* REQUIRED TASK
Copy the data below verbatim, starting at the line that contains "The width and height of the screenshot is (1280, 720)." and ending at the end of the data.

___ MATERIAL SUPPLIED ___

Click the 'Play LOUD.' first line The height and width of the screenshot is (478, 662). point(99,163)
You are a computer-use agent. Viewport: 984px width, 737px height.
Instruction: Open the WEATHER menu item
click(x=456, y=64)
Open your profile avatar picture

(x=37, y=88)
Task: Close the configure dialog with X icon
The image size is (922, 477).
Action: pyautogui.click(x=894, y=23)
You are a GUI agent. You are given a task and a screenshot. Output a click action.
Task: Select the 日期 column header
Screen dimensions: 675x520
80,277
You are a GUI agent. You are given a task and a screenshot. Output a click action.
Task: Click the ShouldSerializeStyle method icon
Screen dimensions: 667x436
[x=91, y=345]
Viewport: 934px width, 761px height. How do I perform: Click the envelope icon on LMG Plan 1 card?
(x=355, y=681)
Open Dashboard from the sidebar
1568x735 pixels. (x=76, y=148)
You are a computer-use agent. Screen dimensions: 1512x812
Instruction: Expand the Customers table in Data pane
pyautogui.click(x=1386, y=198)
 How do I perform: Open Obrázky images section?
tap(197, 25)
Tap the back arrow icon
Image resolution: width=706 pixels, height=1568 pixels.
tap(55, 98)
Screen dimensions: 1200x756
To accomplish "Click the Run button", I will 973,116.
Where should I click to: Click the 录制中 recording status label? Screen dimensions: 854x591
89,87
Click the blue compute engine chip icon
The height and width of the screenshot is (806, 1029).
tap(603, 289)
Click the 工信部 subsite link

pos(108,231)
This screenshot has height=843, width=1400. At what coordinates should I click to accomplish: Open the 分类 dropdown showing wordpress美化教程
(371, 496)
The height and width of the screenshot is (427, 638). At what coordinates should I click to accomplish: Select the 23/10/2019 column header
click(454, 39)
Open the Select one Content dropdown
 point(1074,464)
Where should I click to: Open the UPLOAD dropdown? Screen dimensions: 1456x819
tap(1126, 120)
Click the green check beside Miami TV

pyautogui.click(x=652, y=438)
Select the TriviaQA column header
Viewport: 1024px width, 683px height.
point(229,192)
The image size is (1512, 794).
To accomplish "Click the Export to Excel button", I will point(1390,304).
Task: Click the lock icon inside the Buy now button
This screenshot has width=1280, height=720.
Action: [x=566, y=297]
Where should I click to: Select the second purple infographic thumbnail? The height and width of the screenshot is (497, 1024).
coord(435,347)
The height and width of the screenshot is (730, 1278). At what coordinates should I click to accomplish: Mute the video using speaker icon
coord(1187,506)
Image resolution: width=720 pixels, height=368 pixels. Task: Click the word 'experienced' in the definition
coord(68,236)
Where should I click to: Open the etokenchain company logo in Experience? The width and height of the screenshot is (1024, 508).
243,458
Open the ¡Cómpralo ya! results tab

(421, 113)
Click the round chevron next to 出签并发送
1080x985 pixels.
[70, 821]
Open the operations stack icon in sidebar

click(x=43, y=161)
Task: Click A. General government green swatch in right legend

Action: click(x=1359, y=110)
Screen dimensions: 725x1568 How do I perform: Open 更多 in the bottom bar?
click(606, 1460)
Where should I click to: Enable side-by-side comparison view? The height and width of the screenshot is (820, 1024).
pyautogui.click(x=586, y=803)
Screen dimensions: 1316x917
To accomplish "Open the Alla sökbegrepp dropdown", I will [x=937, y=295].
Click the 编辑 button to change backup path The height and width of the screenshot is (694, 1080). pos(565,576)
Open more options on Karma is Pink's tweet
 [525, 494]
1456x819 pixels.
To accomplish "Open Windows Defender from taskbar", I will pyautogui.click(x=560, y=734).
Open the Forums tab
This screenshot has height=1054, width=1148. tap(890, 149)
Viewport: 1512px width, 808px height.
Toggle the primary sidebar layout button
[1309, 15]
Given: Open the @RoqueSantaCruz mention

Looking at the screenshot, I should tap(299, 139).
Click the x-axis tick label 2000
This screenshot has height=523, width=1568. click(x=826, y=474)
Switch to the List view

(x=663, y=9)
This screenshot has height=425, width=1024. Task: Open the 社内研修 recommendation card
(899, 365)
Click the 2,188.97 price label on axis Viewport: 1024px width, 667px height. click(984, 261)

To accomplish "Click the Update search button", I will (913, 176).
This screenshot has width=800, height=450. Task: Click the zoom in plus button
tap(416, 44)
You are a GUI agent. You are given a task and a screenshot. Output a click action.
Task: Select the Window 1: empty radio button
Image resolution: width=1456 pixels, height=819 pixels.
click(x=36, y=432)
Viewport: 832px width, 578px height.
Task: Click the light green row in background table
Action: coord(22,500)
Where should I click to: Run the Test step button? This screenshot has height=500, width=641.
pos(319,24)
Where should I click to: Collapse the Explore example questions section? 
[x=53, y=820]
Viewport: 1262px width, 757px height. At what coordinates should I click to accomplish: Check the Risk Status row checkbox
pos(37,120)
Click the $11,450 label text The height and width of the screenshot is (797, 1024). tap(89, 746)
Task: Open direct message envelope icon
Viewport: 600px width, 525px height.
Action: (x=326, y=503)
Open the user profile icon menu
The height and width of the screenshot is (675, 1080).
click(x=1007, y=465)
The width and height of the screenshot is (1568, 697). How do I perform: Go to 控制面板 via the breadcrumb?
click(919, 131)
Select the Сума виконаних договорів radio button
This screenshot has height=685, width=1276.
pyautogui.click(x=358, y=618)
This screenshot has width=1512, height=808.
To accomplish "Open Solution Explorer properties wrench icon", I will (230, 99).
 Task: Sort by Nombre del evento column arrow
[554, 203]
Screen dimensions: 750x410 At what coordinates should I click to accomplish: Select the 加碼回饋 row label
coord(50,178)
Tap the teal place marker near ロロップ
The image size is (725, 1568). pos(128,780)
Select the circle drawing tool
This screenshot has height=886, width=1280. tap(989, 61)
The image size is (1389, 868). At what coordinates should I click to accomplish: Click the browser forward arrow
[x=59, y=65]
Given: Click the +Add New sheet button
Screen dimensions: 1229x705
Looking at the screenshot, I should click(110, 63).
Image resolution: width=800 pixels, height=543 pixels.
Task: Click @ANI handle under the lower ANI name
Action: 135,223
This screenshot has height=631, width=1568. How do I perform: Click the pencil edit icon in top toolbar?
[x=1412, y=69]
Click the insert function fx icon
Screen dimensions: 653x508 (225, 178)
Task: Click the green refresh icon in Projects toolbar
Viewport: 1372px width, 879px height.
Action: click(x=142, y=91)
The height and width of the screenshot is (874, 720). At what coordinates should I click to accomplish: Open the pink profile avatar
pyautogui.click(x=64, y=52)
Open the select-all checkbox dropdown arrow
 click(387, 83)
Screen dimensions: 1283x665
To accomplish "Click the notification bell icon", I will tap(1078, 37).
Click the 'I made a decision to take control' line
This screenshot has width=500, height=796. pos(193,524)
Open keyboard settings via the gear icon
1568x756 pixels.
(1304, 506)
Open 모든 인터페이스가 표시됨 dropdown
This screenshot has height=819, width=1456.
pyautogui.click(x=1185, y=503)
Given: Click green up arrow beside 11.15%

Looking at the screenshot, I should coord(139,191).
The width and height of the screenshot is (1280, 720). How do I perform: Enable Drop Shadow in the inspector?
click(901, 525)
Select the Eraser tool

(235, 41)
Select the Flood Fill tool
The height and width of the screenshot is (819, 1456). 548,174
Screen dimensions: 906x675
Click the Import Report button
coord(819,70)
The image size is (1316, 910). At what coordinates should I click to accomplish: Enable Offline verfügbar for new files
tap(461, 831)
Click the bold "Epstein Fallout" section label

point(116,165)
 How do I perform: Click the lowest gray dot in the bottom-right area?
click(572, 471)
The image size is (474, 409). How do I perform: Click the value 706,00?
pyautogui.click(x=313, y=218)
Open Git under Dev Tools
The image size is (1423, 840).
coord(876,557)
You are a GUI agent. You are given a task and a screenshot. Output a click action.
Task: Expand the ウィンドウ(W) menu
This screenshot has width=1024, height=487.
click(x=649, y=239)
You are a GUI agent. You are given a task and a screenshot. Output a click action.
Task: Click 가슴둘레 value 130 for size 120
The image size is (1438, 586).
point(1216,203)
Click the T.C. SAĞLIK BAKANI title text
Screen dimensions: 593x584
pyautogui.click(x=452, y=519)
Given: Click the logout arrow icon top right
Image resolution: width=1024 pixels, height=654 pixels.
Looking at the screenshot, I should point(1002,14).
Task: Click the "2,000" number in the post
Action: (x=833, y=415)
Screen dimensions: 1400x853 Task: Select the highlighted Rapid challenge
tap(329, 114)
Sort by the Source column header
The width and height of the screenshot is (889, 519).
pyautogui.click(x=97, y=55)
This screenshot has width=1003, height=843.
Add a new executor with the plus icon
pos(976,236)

___

* EXERCISE RESULT
The width and height of the screenshot is (1280, 720). How do I perform: Enable Drop Shadow in the inspector?
click(901, 525)
Select the Eraser tool

(235, 41)
Select the Flood Fill tool
The height and width of the screenshot is (819, 1456). 548,174
Screen dimensions: 906x675
Click the Import Report button
coord(819,70)
The image size is (1316, 910). At what coordinates should I click to accomplish: Enable Offline verfügbar for new files
tap(461, 831)
Click the bold "Epstein Fallout" section label

point(116,165)
 How do I perform: Click the lowest gray dot in the bottom-right area?
click(572, 471)
The image size is (474, 409). How do I perform: Click the value 706,00?
pyautogui.click(x=313, y=218)
Open Git under Dev Tools
The image size is (1423, 840).
coord(876,557)
You are a GUI agent. You are given a task and a screenshot. Output a click action.
Task: Expand the ウィンドウ(W) menu
This screenshot has width=1024, height=487.
click(x=649, y=239)
You are a GUI agent. You are given a task and a screenshot. Output a click action.
Task: Click 가슴둘레 value 130 for size 120
The image size is (1438, 586).
point(1216,203)
Click the T.C. SAĞLIK BAKANI title text
Screen dimensions: 593x584
pyautogui.click(x=452, y=519)
Given: Click the logout arrow icon top right
Image resolution: width=1024 pixels, height=654 pixels.
Looking at the screenshot, I should point(1002,14).
Task: Click the "2,000" number in the post
Action: (x=833, y=415)
Screen dimensions: 1400x853 Task: Select the highlighted Rapid challenge
tap(329, 114)
Sort by the Source column header
The width and height of the screenshot is (889, 519).
pyautogui.click(x=97, y=55)
This screenshot has width=1003, height=843.
Add a new executor with the plus icon
pos(976,236)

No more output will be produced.